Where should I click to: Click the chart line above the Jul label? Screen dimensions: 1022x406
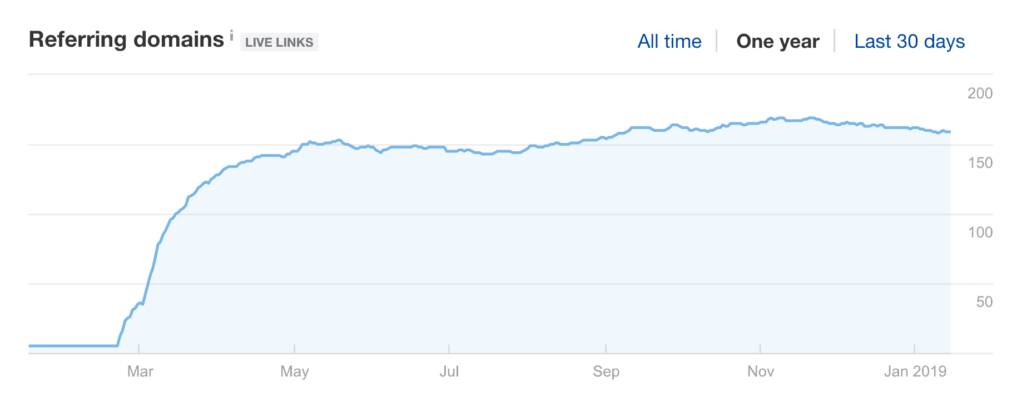coord(449,150)

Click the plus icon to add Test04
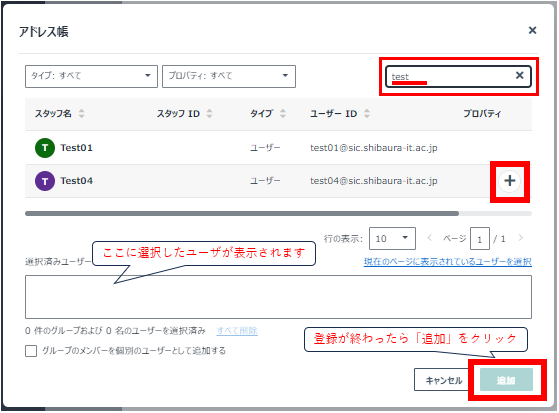(x=509, y=181)
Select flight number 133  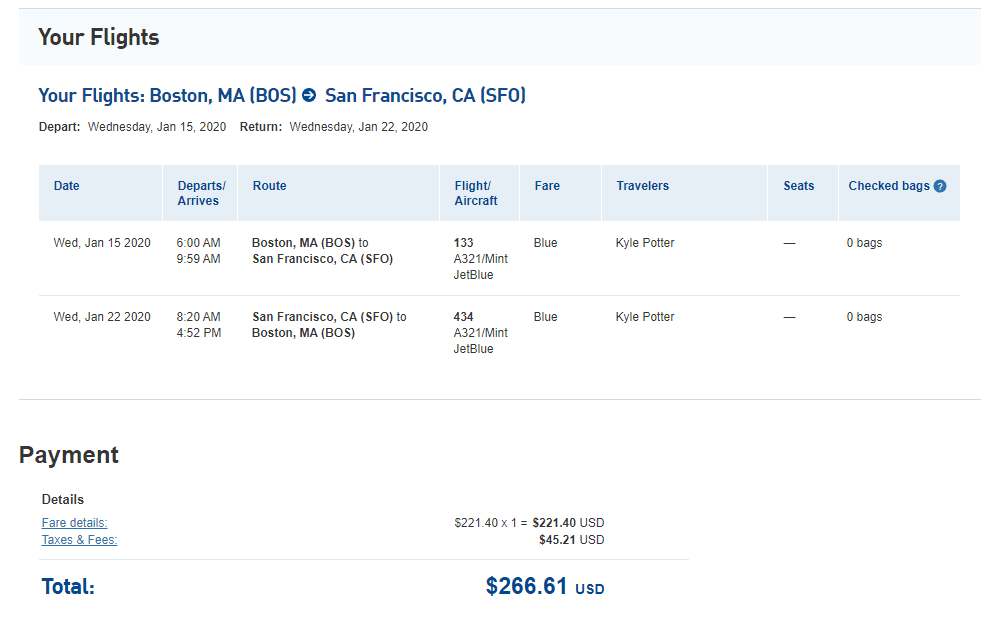(463, 243)
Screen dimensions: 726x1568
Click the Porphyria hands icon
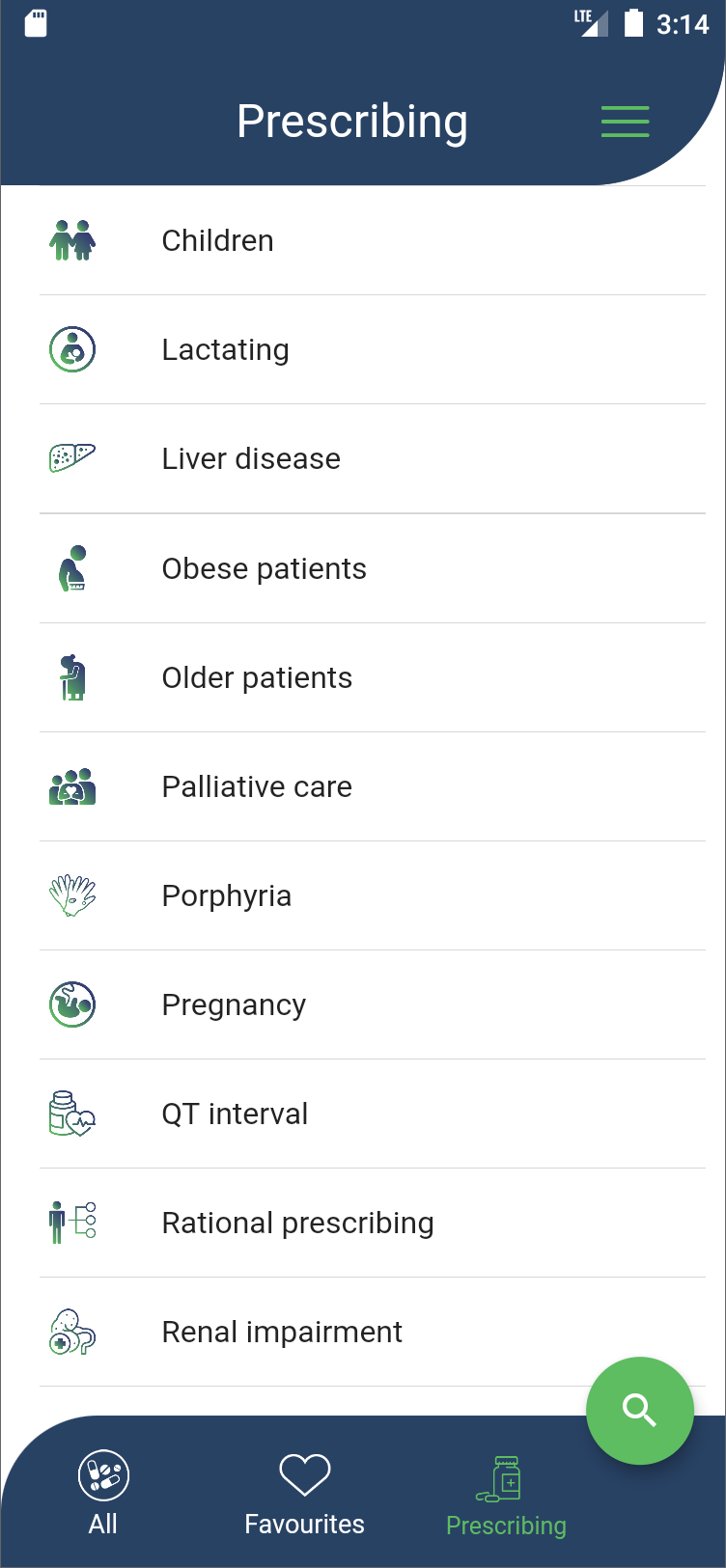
* * *
Activity – Please reproduce exactly, and nothing more, the lines from the one containing "Screen dimensions: 726x1568" through the last line of the entries, both included; pictures stay out.

Solution to this problem –
Screen dimensions: 726x1568
Click the Porphyria hands icon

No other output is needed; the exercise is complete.